Record extracts: Begin
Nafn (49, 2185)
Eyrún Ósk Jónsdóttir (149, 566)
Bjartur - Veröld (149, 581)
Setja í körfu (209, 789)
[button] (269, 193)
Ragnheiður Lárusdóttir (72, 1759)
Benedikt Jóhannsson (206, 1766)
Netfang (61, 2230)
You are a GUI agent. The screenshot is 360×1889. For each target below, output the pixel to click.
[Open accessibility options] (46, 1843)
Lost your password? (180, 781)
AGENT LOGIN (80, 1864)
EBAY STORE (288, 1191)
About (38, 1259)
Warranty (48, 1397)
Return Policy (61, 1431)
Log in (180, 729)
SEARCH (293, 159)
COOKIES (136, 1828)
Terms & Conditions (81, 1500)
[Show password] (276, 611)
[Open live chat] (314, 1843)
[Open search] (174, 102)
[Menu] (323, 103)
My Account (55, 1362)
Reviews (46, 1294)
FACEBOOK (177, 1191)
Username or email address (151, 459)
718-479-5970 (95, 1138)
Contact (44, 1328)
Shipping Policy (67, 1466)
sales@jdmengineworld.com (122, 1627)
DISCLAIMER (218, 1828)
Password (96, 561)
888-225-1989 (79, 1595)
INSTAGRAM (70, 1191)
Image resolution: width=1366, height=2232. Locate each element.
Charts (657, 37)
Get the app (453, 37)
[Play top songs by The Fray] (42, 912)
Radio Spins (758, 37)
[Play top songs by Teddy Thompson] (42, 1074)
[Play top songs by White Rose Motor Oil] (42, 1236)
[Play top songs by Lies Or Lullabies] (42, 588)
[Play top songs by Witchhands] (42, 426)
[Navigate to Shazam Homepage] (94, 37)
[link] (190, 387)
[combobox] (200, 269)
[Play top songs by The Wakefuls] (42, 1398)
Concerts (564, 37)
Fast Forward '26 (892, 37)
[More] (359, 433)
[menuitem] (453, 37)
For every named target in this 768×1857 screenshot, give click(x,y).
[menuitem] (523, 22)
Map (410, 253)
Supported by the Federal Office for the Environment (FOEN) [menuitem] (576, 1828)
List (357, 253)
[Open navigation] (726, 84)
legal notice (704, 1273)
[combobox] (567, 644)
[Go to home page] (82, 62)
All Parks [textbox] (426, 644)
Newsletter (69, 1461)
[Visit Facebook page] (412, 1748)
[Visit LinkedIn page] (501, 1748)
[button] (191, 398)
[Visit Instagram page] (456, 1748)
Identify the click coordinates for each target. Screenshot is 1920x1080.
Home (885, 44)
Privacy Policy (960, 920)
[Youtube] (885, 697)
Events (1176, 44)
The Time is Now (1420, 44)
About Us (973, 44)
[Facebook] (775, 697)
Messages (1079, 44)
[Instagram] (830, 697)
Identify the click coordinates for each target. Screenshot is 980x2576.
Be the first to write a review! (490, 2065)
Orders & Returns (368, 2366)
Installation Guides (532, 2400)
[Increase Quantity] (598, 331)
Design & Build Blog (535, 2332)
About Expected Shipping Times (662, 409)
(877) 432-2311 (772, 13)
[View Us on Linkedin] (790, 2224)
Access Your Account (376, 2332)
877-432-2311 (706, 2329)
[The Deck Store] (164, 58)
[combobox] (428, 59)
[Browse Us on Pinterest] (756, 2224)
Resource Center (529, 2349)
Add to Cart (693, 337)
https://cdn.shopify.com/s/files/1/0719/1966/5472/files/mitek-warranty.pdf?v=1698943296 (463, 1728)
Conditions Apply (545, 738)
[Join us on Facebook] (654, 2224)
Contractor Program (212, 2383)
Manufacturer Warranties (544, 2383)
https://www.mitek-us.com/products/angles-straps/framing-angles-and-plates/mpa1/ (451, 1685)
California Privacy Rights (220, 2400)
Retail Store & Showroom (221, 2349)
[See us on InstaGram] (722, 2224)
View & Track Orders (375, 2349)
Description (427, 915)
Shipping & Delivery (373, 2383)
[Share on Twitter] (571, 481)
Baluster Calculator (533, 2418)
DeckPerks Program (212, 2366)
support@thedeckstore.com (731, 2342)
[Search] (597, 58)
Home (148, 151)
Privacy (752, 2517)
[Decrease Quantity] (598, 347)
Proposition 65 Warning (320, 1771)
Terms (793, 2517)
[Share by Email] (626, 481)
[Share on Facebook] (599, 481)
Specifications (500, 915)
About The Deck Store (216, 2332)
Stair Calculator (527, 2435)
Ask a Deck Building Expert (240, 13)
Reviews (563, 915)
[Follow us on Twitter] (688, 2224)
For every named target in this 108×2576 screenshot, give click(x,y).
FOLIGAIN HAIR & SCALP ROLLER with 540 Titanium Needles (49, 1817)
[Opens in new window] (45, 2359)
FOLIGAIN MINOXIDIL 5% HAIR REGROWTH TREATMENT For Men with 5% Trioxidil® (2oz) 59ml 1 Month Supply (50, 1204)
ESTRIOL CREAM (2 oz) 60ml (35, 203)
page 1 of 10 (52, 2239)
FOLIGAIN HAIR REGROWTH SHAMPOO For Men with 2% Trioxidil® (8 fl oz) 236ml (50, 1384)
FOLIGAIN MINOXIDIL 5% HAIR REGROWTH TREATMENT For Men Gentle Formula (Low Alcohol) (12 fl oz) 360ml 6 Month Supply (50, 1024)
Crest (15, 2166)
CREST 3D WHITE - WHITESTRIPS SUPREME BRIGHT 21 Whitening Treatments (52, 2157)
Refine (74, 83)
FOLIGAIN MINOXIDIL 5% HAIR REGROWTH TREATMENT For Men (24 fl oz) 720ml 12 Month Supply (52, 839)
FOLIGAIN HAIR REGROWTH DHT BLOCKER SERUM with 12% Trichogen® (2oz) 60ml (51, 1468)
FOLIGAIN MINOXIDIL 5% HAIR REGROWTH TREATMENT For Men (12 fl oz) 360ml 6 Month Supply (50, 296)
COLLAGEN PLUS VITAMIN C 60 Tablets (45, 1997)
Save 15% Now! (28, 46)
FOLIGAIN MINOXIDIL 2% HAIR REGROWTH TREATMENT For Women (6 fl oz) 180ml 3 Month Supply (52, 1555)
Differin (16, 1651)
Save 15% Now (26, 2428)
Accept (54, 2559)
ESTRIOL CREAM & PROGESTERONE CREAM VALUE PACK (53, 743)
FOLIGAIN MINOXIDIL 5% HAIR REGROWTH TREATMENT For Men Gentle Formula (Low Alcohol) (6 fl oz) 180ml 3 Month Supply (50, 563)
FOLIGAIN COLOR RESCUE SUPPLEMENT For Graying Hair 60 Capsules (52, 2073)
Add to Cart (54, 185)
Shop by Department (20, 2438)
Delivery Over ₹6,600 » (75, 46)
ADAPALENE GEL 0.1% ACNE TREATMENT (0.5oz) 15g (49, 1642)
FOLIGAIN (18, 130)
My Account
Record extracts: End
What the task asks:
Please output exactly the lines between the one holding "You are a GUI" and the one holding "Warranty (48, 1397)" in the records above, inclusive, and nothing more.

Reply:
You are a GUI agent. The screenshot is 360×1889. For each target below, output the pixel to click.
[Open accessibility options] (46, 1843)
Lost your password? (180, 781)
AGENT LOGIN (80, 1864)
EBAY STORE (288, 1191)
About (38, 1259)
Warranty (48, 1397)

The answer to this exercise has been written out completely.